_PROVIDED RECORDS_

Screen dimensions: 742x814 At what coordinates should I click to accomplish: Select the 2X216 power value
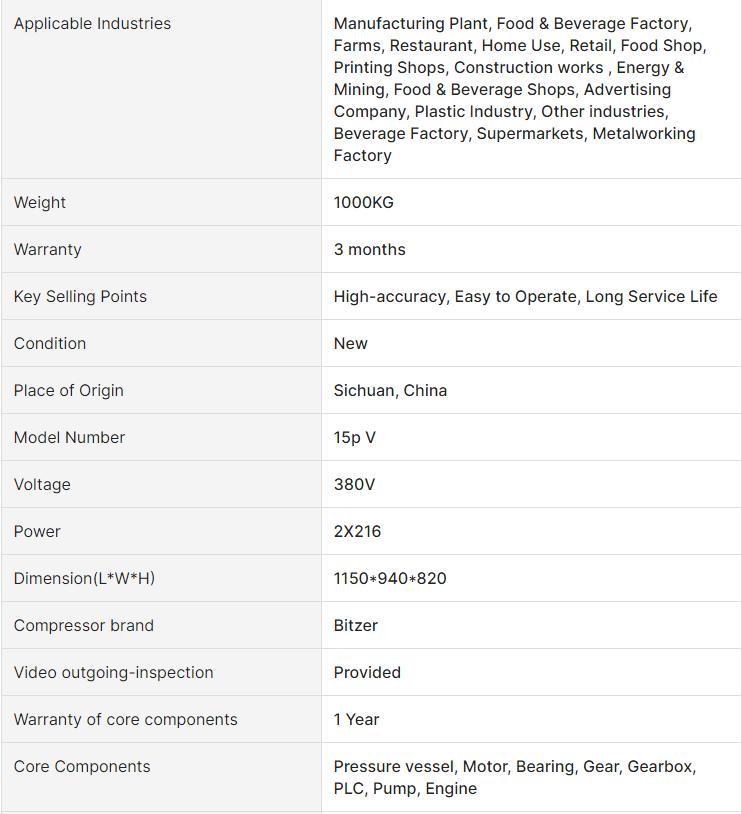click(358, 531)
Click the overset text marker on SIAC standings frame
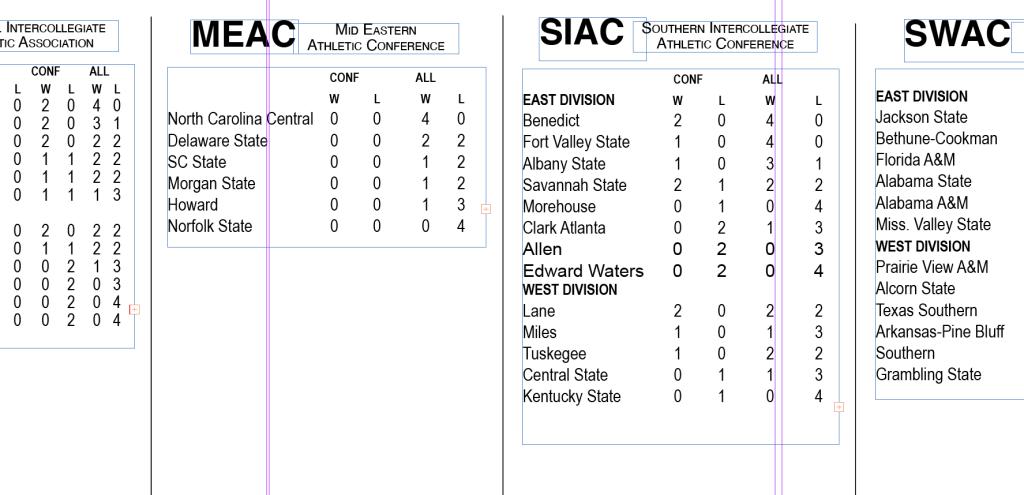Screen dimensions: 1024x495 tap(838, 407)
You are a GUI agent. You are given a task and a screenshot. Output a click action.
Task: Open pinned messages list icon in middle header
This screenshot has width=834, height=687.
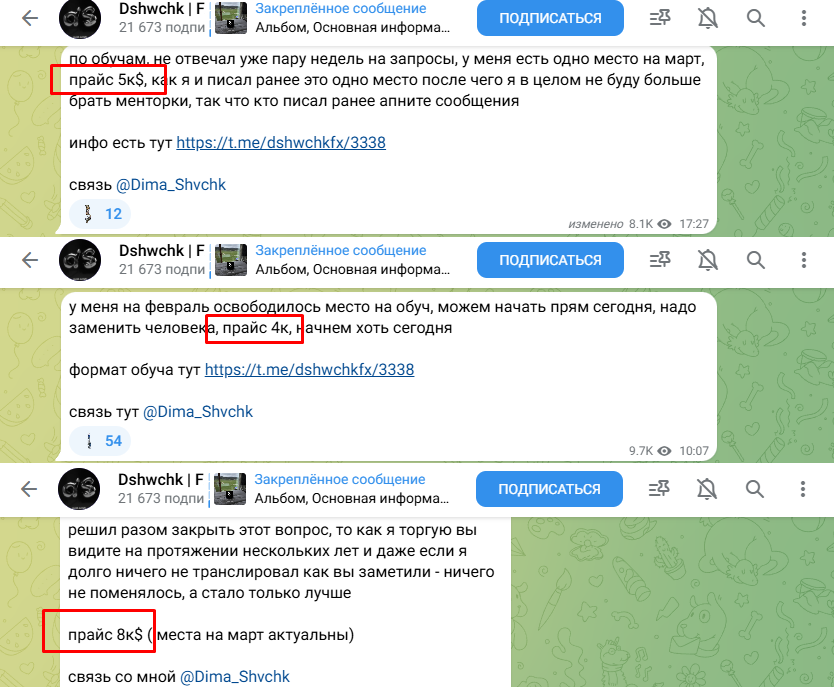[x=660, y=260]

_WRITTEN EXERCISE_
Copy the lines above word for word, omitting the pictures from your copy.

_RIGHT ANSWER_
Screen dimensions: 742x814 At what coordinates should I click to accomplish: Select the 2X216 power value
click(358, 531)
Click the overset text marker on SIAC standings frame
Screen dimensions: 1024x495 tap(838, 407)
You are a GUI agent. You are given a task and a screenshot. Output a click action.
Task: Open pinned messages list icon in middle header
This screenshot has width=834, height=687.
[x=660, y=260]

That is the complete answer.